» **Exercise description**: Render every line of the items below as a JSON list of strings, one string per line, with blank lines omitted.

Dataset rows
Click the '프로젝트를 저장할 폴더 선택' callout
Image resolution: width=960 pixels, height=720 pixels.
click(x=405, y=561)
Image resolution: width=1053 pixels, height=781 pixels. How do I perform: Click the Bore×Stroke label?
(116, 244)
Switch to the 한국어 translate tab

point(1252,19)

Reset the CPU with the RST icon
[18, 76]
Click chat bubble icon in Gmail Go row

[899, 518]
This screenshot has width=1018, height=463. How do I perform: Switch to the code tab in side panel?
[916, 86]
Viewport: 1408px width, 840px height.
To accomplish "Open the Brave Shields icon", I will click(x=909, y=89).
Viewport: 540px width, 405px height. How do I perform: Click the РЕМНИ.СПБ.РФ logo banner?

» **Answer to the problem**:
[
  "Click the '프로젝트를 저장할 폴더 선택' callout",
  "Image resolution: width=960 pixels, height=720 pixels.",
  "click(x=405, y=561)",
  "Image resolution: width=1053 pixels, height=781 pixels. How do I perform: Click the Bore×Stroke label?",
  "(116, 244)",
  "Switch to the 한국어 translate tab",
  "point(1252,19)",
  "Reset the CPU with the RST icon",
  "[18, 76]",
  "Click chat bubble icon in Gmail Go row",
  "[899, 518]",
  "This screenshot has width=1018, height=463. How do I perform: Switch to the code tab in side panel?",
  "[916, 86]",
  "Viewport: 1408px width, 840px height.",
  "To accomplish \"Open the Brave Shields icon\", I will click(x=909, y=89).",
  "Viewport: 540px width, 405px height. How do I perform: Click the РЕМНИ.СПБ.РФ logo banner?"
]